CAP Theorem
The CAP theorem, proposed by Eric Brewer in 2000, states that a distributed data system can only guarantee two out of three properties simultaneously:
The Three Properties
Consistency (C): Every read receives the most recent write or an error. All nodes see the same data at the same time.
Availability (A): Every request receives a non-error response, without guaranteeing it contains the most recent write. The system remains operational even if some nodes fail.
Partition Tolerance (P): The system continues to operate despite network partitions (communication breaks between nodes). This is essential for any distributed system.
Why Only Two?
In reality, partition tolerance is non-negotiable for distributed systems since network failures are inevitable. So the practical choice becomes between CP (Consistency + Partition Tolerance) or AP (Availability + Partition Tolerance).
Real-World Examples
CP Systems (Consistency + Partition Tolerance)

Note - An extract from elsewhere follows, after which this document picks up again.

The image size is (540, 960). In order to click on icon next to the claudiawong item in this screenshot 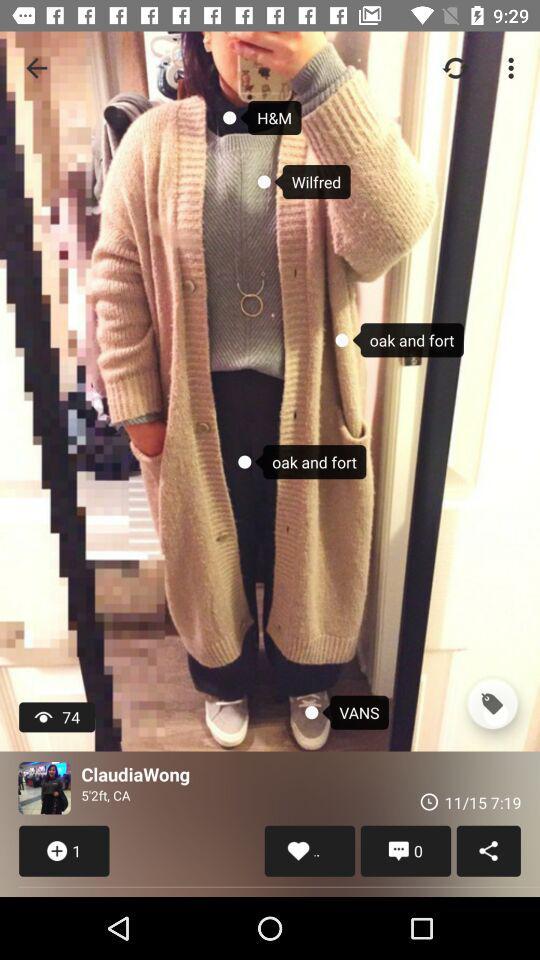, I will do `click(44, 788)`.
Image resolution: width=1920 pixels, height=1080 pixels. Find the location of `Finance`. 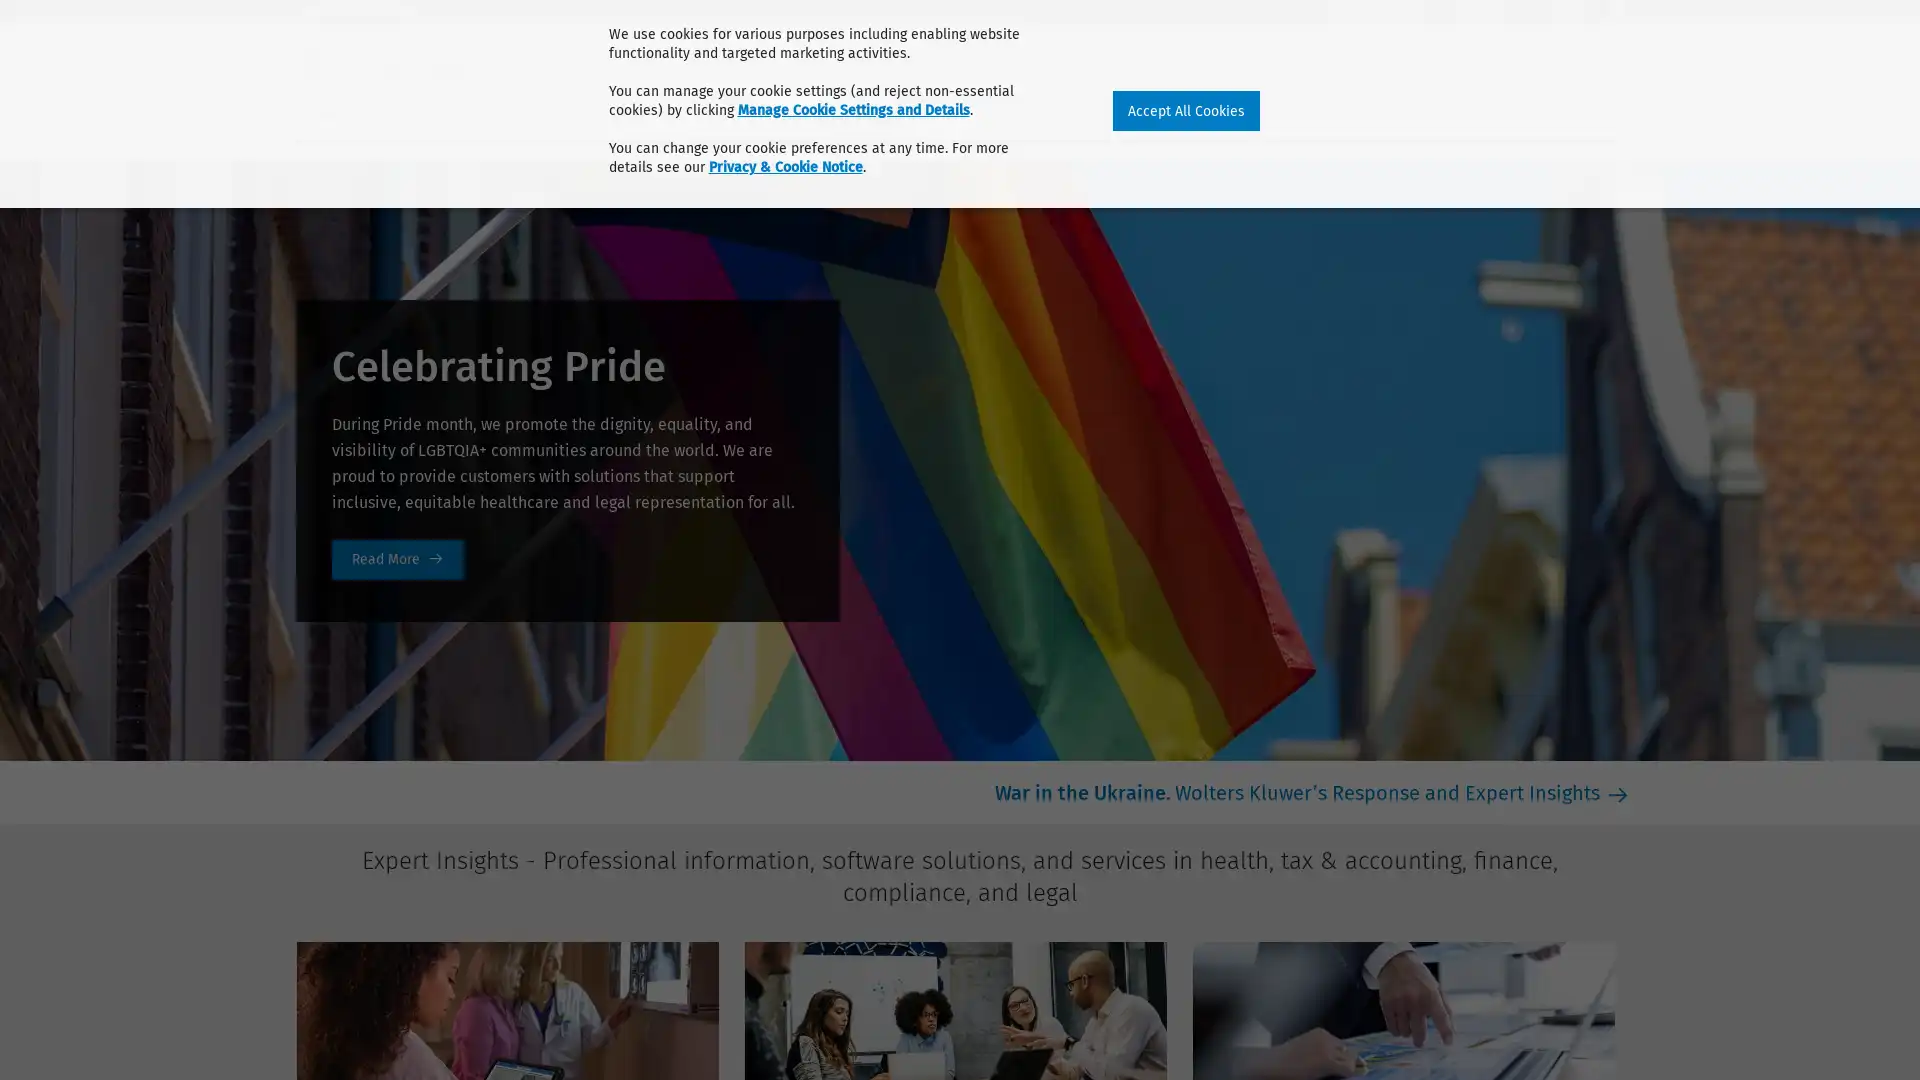

Finance is located at coordinates (628, 112).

Example: Banking systems, MongoDB (with default settings), HBase
Imagine a banking app where your account balance is $1000. You withdraw $500 from an ATM. If the system is CP:
- The system ensures all nodes reflect the new balance ($500) before confirming the transaction
- If a network partition occurs, the system may reject requests rather than show inconsistent data
- You might get an error message, but you'll never see an incorrect balance
AP Systems (Availability + Partition Tolerance)
Example: Cassandra, DynamoDB, DNS
Consider a social media "likes" counter. If the system is AP:
- The system remains available even during network partitions
- Different users might temporarily see different like counts (eventual consistency)
- All requests get responses, but they might not reflect the absolute latest state
- Eventually, all nodes sync up and show the same count
CA Systems (Consistency + Availability)
Example: Traditional relational databases (PostgreSQL, MySQL) in single-node setup
A single-server database can provide both consistency and availability, but it's not truly distributed and can't tolerate network partitions. If the server goes down, the entire system fails.
Practical Scenario
Imagine an e-commerce shopping cart system split across two data centers:
Network partition occurs (the data centers can't communicate):
- CP approach: The system rejects cart updates to maintain consistency. Users might see error messages like "Service temporarily unavailable."
- AP approach: Both data centers accept cart updates independently. Users in both locations can shop, but their carts might temporarily diverge. The system resolves conflicts later (maybe merging items or keeping the latest update).
Most modern distributed systems choose AP and implement "eventual consistency," accepting temporary inconsistencies in exchange for always being available.